Fredric Jameson's "The Condition of Postmodernity" is AFAIK still definitive
on postmodernity.  He tackles the question of why postmodernism is hegemonic
in the universities.  Crucially, he explains to the left that postmodernism
is not a policy, but is something much more deeply ingrained than that - a
*condition*.  Unfortunately the left - e.g. Callinicos's book "Against
Postmodernism" - has completely failed to understand this crucial point.

If postmodernism were a policy it could be easily reversed by reversing the
policy.  But Jameson instructs us - or those of us that are willing to think
- that deep problems at the level of human psychology and interpretation and
the structure of contemporary life (low attention spans, passive nihilism,
etc) mean that postmodernism is a deep-seated *condition*.  How to fight it
is a very big question.  I think Hegel has most of the answers.

Phil Walden  

-----Original Message-----
From: [EMAIL PROTECTED]
[mailto:[EMAIL PROTECTED] On Behalf Of CeJ
Sent: 13 March 2008 00:48
To: marxism-thaxis@lists.econ.utah.edu
Subject: Re: [Marxism-Thaxis] the insights of post-modernism

I believe the terms 'post-modernist' and 'post-structuralist' can be
used to refer fairly specifically in the history of design and
architecture. 'Post-' is a pre-fix that means 'coming after'.

Extending that to other areas, post-structuralism in the case of
social and formal sciences means coming after the structuralists
(basically, coming after Levi-Strauss in anthropology and Saussure in
linguistics). The structuralists were comprised, in part,  of several
prominent 'schools of thought' (including one in the US) mostly
working in linguistics and anthropology in the late 19th and first
half of the 20th century. Since they had many disagreements amongst
themselves and across the schools, is it any wonder some emerge as
'post-structuralists'?

In the case of the English departments of US academia, one might say:
oh well, at least it got us out of that modernist rut, which produced
1 million masters' theses with the title of 'A Freudian--or Jungian--
Approach to Joyce's Ulysses'.

One of the off-list discussants (CB more or less 'spams' the MT list
by cc-ing it when he posts to such execrable wastelands --sorry, that
was the modernist in  me-- as PEN-L) zeroed in on Heidegger and
Husserl, and that is a good starting point to get a grasp of this.
These were philosophers (although I don't think it is too much to say
that at least Husserl thought he was doing groundbreaking work in the
'philosophy of non-natural science', such as how is epistemology even
possible in psychology, etc.) .

Early Derrida makes heavy use of Heidegger, so if you want to
understand the Derrida that so interested the English departments of
US universities in the 1970s (who were trying to keep up with and
compete with De Man's), it would help to have read Heidegger. But also
Husserl, Meinong, Brentano (if you want to understand what Heidegger
read). There are even points where the so-called 'Anglo-analytic'
tradition touches with the so-called 'Contintental' tradition--such as
the exchanges between Frege (really a German philosopher, but
influential on Russell) and Husserl, or Russell's unfair treament of
the concepts of Meinong. Or the influence of Brentano on Wittgenstein
(and again, Wittgenstein is another continental identified more
closely with the Anglo-analytics, as was Popper).

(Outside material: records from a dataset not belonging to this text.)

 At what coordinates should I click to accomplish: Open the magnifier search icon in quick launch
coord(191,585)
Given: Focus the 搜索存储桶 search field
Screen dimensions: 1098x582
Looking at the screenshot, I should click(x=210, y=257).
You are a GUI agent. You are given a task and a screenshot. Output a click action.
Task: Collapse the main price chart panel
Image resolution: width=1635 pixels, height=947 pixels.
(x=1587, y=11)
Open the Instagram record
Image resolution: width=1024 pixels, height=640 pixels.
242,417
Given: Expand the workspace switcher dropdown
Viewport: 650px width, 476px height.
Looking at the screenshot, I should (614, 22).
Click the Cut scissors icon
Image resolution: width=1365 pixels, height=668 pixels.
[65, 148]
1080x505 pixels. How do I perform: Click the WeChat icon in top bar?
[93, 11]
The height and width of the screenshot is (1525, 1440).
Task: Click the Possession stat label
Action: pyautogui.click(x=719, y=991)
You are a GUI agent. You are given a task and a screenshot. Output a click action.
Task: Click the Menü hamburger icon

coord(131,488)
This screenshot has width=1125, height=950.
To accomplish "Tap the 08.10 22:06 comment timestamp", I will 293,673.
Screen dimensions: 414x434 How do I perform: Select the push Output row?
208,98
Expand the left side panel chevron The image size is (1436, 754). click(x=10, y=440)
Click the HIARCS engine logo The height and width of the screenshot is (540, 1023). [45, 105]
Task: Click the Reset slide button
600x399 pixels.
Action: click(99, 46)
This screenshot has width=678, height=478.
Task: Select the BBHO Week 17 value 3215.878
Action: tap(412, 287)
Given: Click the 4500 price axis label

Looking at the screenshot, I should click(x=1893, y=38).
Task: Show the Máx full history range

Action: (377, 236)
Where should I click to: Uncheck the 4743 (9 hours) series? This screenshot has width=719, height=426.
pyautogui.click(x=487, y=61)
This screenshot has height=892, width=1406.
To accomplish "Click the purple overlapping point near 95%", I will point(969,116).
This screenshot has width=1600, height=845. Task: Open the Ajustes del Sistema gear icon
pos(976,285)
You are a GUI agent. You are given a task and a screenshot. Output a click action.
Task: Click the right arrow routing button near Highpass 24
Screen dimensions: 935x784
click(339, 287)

Other post-structuralist philosophers and thinkers and seem to have
been drawn to Spinoza (Negri, Deleuze & Guattari). One thing to
remember about French and Italian intellectuals with academic training
(outside the natural sciences I mean) in is this: they don't read the
same things that Americans do; for one thing they tend to produce
'high-level' work in more than one speciality . Another thing to
remember is this: they don't use APA or MLA style, and expect you to
know who and what they are talking about without such specificity of
reference. Especially when it comes to what are considered source
texts and standard works when they are 'doing philosophy'.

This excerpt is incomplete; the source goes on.